Familial cardiomyopathies and sudden death syndrome
The interaction between basic research and clinical care gives us a better understanding of the aetiology of familial cardiomyopathies, a group of arrhythmogenic diseases that can lead to fainting and sudden death in apparently healthy individuals
Cardiac arrhythmias are responsible for nearly a million deaths each year in the West. They can lead to sudden death, which normally occurs without any prior symptoms and can affect men and women of all ethnicities and age groups, including babies. In people over the age of 50 years, sudden death is usually caused by coronary or ischemic diseases. In the population under the age of 50 years, familial cardiopathies caused by genetic abnormalities are the main cause of these fatal episodes.

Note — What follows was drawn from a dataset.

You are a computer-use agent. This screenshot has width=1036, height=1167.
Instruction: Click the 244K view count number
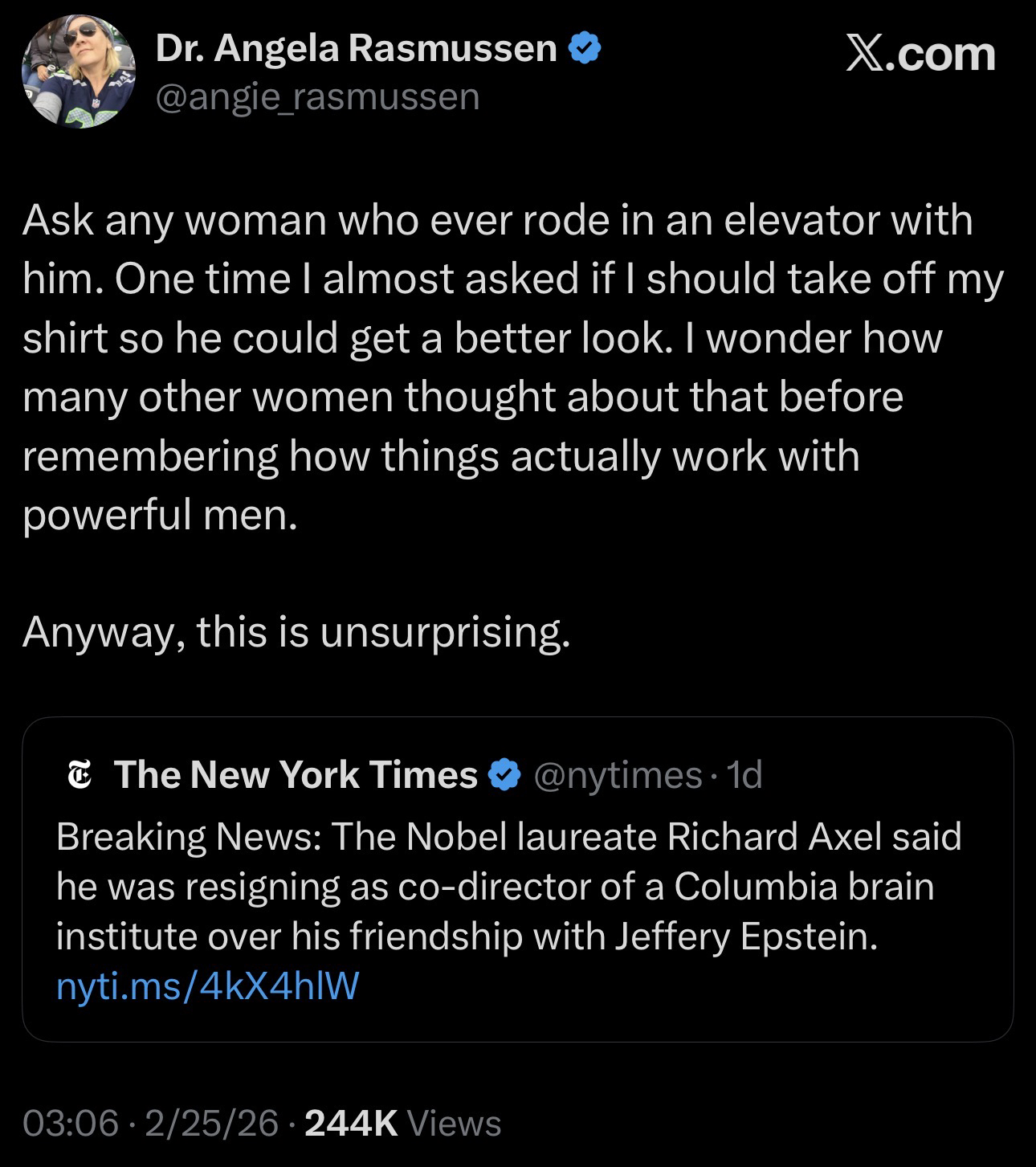[351, 1123]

In recent years, thanks to technological advances in the field of molecular biology, it has been possible to identify numerous genetic abnormalities responsible for diseases associated with sudden cardiac death. Modern gene-sequencing technology makes it possible to analyse a large number of genes (even exomes or genomes) in a cost-effective way and in a short time. In cases where familial disease is suspected, a thorough genetic study is carried out to identify the causes of the disease. Once this has been identified, a family genetic study is carried out to identify those members of the family who are at risk of suffering from the disease.
Genetics contributes to improving our understanding of the pathophysiological mechanisms of arrhythmias and this has made it possible to improve diagnosis and risk stratification of patients, and to focus on personalized treatment.
The group studies the clinical, electrical, structural, and genetic variables involved in the appearance, natural history and prognosis of these diseases, with the aim of identifying risk indicators for sudden death and preventing it. In the case of diseases that affect cardiac function, it works to prevent their progression.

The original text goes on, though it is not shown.